- Homeland Location within Florida Homeland Location within the United States
- Coordinates: 27°49′05″N 81°49′37″W﻿ / ﻿27.81806°N 81.82694°W
- Country: United States
- State: Florida
- County: Polk

Area
- • Total: 0.42 sq mi (1.10 km^{2})
- • Land: 0.42 sq mi (1.10 km^{2})
- • Water: 0 sq mi (0.00 km^{2})
- Elevation: 144 ft (44 m)

Population (2020)
- • Total: 305
- • Density: 718.4/sq mi (277.37/km^{2})
- Time zone: UTC-5 (Eastern (EST))
- • Summer (DST): UTC-4 (EDT)
- ZIP codes: 33847
- Area code: 863
- FIPS code: 12-32250
- GNIS feature ID: 2583354

= Homeland, Florida =

Homeland is an unincorporated community and census-designated place in Polk County, Florida, United States. As of the 2020 census, Homeland had a population of 305. It has a post office and a historical park. It is part of the Metropolitan Statistical Area of Lakeland-Bartow.

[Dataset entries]
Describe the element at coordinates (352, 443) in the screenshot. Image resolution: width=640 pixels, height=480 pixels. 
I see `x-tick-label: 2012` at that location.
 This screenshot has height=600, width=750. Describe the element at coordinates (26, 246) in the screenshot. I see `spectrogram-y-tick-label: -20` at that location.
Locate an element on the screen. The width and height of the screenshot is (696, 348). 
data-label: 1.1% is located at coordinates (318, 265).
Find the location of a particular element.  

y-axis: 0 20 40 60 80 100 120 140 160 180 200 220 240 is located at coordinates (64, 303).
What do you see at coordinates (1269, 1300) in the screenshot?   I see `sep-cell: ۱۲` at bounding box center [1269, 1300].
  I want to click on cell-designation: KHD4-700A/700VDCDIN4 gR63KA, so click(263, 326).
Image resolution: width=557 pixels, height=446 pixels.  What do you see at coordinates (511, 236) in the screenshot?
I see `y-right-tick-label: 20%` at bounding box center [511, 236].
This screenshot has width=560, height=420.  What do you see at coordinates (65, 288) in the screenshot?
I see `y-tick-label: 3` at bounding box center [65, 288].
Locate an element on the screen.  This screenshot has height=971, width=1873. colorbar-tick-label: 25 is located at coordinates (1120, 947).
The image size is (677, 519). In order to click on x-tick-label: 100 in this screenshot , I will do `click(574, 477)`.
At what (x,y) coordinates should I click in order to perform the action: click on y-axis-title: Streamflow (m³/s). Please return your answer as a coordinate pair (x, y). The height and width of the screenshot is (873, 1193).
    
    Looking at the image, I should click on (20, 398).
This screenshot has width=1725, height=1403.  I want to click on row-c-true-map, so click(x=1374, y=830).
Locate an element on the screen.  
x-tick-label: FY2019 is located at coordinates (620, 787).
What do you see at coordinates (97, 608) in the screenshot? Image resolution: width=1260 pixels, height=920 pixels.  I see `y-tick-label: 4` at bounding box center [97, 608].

* [Instructions]:
**1.** Translate this sentence from the text about Homeland, Florida into Spanish: "As of the 2020 census, Homeland had a population of 305."
**2.** Using the text about Homeland, Florida, explain why the total area and the land area are the same figure.

* [Task-by-task results]:
**1.** Según el censo de 2020, Homeland tenía una población de 305 habitantes.

**2.** The total area and the land area are both 0.42 sq mi (1.10 km²) because the water area is 0 sq mi (0.00 km²). With no water, all of the area is land.